Eye movement Desensitization and Reprocessing (EMDR) is a psychotherapy that helps people to move forward from the emotional distress and symptoms that have resulted from horrific life experiences. Research studies indicate that by using EMDR therapy clients can experience the benefits of psychotherapy that once took many years to make a positive difference. It is believed that extreme emotional pain needs time to heal. EMDR therapy shows that the brain can heal from cognitive trauma just as the body heals from physiological trauma. EMDR therapy indicates that a similar succession of events occurs with mental processes. The brain’s information processing system moves towards mental health.If the brain is blocked or off balance by the shock of a difficult event, the emotional wound can cause severe suffering. Once the block is removed, healing can happen. Using the detailed protocols and procedures learned in EMDR therapy training, therapists can assist clients in activating their natural healing processes in the brain.
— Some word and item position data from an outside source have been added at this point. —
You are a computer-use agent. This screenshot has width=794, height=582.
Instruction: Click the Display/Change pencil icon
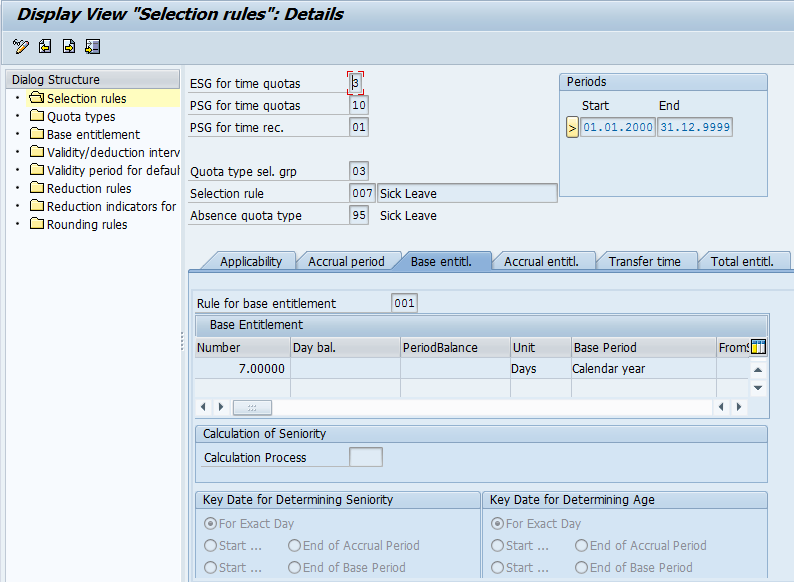(21, 46)
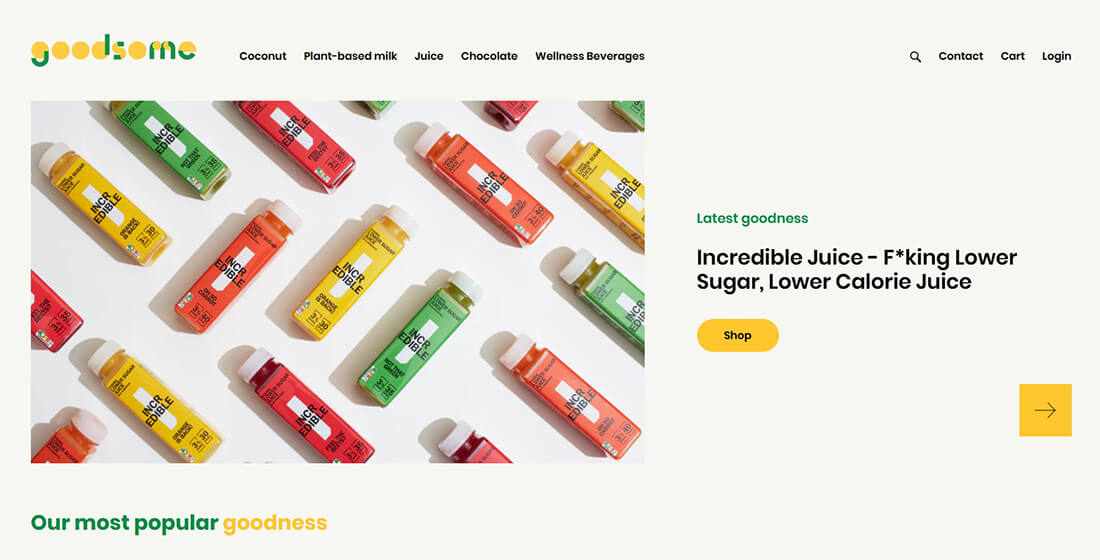Click the Our most popular goodness heading
The image size is (1100, 560).
(179, 524)
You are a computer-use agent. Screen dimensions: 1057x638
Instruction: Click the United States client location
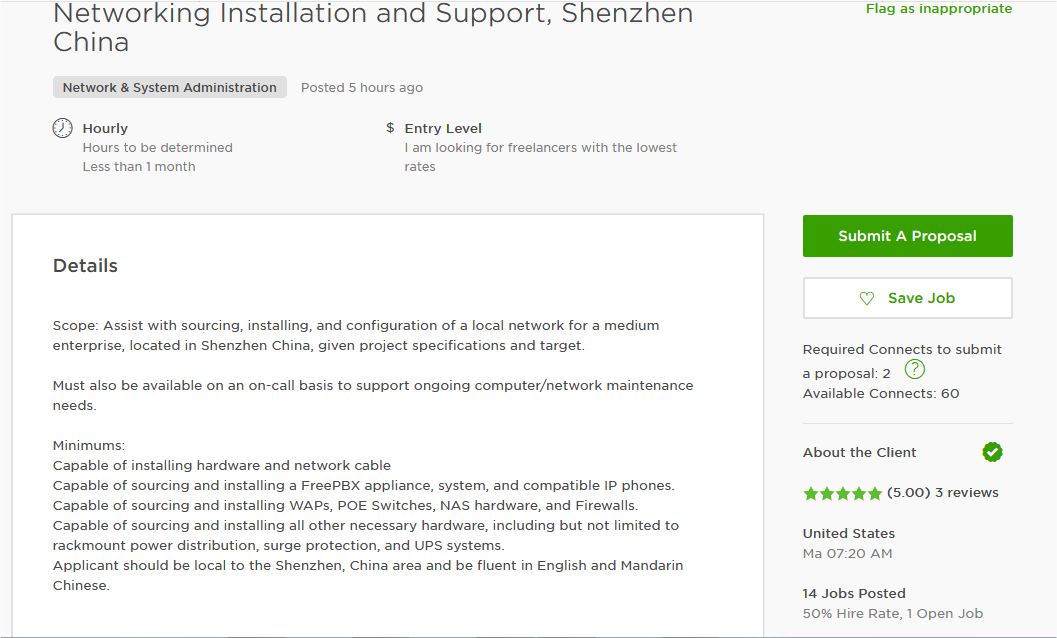[849, 533]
At Inspirational Therapy, the goal is to help as many clients learn how to cope and heal from their traumatic experiences. It is a primary focus to return the individuals that suffer from trauma and other mental illnesses to a productive quality of life. It is extremely difficult for people to try and deal with PTSD daily; it causes many to constantly relive a horrific event that happened in their life over and over again. It is time to be hopeful of the therapeutic treatments that are available to help to relieve thousands of this miserable condition. So, please do not ever lose hope because it is time to begin again.

Medication

Medication may be used to manage the symptoms of trauma, such as anxiety, depression and insomnia. Medication can be especially valuable when an individual’s symptoms are so severe that they are unable to participate in psychotherapy.

Medication Used to Treat PTSD

SSRIs (selective serotonin reuptake inhibitors) and SNRIs (serotonin-norepinephrine reuptake inhibitors) are types of antidepressant medication. Medications have 2 names: a brand name (for example, Zoloft) and a generic name (for example, sertraline). There are 4 SSRIs/SNRIs that are recommended for PTSD:

  • Sertraline (Zoloft)
  • Paroxetine (Paxil)
  • Fluoxetine (Prozac)
  • Venlafaxine (Effexor)

There are other types of antidepressant medications, but these four medications listed above are the ones that are most effective for PTSD.